The decision to open up the VolunteerMatch Network to create better digital infrastructure is part of a shared vision for bringing the talent of the private sector and the needs of the social sector together at scale to better serve our communities. And that momentum is, perhaps most encouragingly, cross-sector in nature: the commitment of these platforms and funders to move away from competing with us to collaborating with us is extraordinary and a reflection of their own commitments to serving customers and the community, in new and bold ways, in a changing world.

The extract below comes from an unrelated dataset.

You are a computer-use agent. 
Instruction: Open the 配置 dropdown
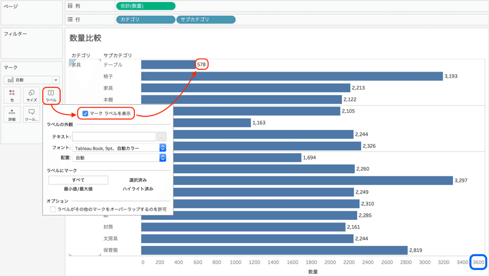pos(163,157)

The Future of Corporate Community Engagement in the Digital Age

The VolunteerMatch Open Network strategy creates new possibilities for volunteers to put their time and talent to good use in the community. With more than a million open positions for volunteers and opportunities in every zip code in the US, the real proof of success is that corporate leaders are adopting the service as vital digital infrastructure to better serve their commitment to their employees, communities and stakeholders

By working together to create new possibilities, we can unlock enormous growth and expand the positive impact of corporate volunteering on the causes and communities they care about most. This will be good for everyone: the platforms, the companies, the employees, the customers, and the community. Businesses are getting smarter about the role purpose plays in their culture, employees are demanding more meaningful opportunities to put their interests and skills to good use, nonprofits are adopting new technologies to engage with volunteers more effectively, and tech-savvy funders are picking up the mantle to ensure that digital solutions are serving the public good by encouraging greater cross-platform and cross-sector alignment and collaboration. Now it is up to the marketplace to decide whether the future of corporate volunteer engagement will be built on open or closed digital platforms.